[[ Excerpt open ]]

Gaucher disease patients have a mutation in the GBA gene that provides instructions to build the enzyme beta-glucocerebrosidase (GCase). GCase breaks down the fatty substance glucocerebroside. The mutation causes either a dysfunction or deficiency of the enzyme, which leads to an accumulation of glucocerebroside in different tissues and organs such as the spleen, liver, bone marrow, and lungs.
Enzyme replacement therapy
Enzyme replacement therapy is intended to replace the defective GCase enzyme with a functional one. The functional enzyme is delivered into the bloodstream through a vein. This process takes between one and two hours and has to be repeated every two weeks.
Because the enzymes cannot cross the blood-brain barrier, enzyme replacement therapy is only effective for non-neuronopathic forms of Gaucher disease and cannot prevent the progression of brain damage that occurs in Gaucher disease types 2 and 3.
Cerezyme (imiglucerase) by Sanofi Genzyme, VPRIV by Shire, and Elelyso (taliglucerase alfa) by Pfizer are U.S. Food and Drug Administration (FDA)-approved enzyme replacement therapies for Gaucher disease.
Substrate reduction therapy
Substrate reduction therapy inhibits the synthesis of glucocerebroside, the fatty substance that is broken down by GCase. Consequently, there are fewer waste products to be removed by GCase. Substrate reduction therapy can be combined with enzyme replacement therapy. The treatment is less invasive than enzyme replacement therapy because it is taken orally.
Cerdelga (eliglustat) by Sanofi Genzyme is used as first-line treatment for patients with type 1 Gaucher disease. Zavesca (miglustat) by Actelion Pharmaceuticals is used for the treatment of patients with mild to moderate type 1 Gaucher disease who cannot be treated with enzyme replacement therapy.

[[ Excerpt closed ]]
[[ Record extracts open ]]

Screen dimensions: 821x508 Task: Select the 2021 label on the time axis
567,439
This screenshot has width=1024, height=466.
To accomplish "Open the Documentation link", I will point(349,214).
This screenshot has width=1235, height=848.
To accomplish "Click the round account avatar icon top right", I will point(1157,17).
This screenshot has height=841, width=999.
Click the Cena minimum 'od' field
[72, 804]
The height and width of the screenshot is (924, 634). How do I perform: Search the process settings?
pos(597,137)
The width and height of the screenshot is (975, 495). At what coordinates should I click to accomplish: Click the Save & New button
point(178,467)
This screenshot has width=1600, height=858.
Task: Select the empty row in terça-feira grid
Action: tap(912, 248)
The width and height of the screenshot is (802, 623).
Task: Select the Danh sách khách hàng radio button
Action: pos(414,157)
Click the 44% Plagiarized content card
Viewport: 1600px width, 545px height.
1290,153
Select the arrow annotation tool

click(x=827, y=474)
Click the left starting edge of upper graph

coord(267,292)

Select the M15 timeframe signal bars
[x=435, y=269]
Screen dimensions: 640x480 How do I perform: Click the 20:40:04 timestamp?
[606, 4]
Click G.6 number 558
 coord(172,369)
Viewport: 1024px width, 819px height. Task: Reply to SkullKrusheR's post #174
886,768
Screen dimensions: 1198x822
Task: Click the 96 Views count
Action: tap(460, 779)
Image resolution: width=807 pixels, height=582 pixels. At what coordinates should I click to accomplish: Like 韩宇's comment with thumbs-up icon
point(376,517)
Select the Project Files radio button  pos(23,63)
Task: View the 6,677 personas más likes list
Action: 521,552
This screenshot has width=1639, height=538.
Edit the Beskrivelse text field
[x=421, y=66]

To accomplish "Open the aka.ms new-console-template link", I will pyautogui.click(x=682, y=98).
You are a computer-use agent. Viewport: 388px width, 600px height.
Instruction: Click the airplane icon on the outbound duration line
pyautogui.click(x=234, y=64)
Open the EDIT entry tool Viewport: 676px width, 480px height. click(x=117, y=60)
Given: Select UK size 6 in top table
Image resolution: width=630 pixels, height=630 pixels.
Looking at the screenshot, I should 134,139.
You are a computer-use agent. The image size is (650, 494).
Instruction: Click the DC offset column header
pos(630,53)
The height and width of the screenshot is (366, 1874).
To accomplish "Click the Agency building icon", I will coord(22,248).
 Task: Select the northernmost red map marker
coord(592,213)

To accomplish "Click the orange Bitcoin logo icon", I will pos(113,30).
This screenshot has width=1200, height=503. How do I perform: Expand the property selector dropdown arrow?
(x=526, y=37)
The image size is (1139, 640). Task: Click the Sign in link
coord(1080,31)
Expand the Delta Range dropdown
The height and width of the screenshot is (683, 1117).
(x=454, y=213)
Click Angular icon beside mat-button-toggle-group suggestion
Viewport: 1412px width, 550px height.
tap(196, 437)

[[ Record extracts closed ]]

__Your assignment__.
From the Gaucher disease text, pull out the passage starting with "Cerezyme (imiglucerase) by" and going on through "is taken orally.". The entries play no part in what is asked here.

__Response for this exercise__.
Cerezyme (imiglucerase) by Sanofi Genzyme, VPRIV by Shire, and Elelyso (taliglucerase alfa) by Pfizer are U.S. Food and Drug Administration (FDA)-approved enzyme replacement therapies for Gaucher disease.
Substrate reduction therapy
Substrate reduction therapy inhibits the synthesis of glucocerebroside, the fatty substance that is broken down by GCase. Consequently, there are fewer waste products to be removed by GCase. Substrate reduction therapy can be combined with enzyme replacement therapy. The treatment is less invasive than enzyme replacement therapy because it is taken orally.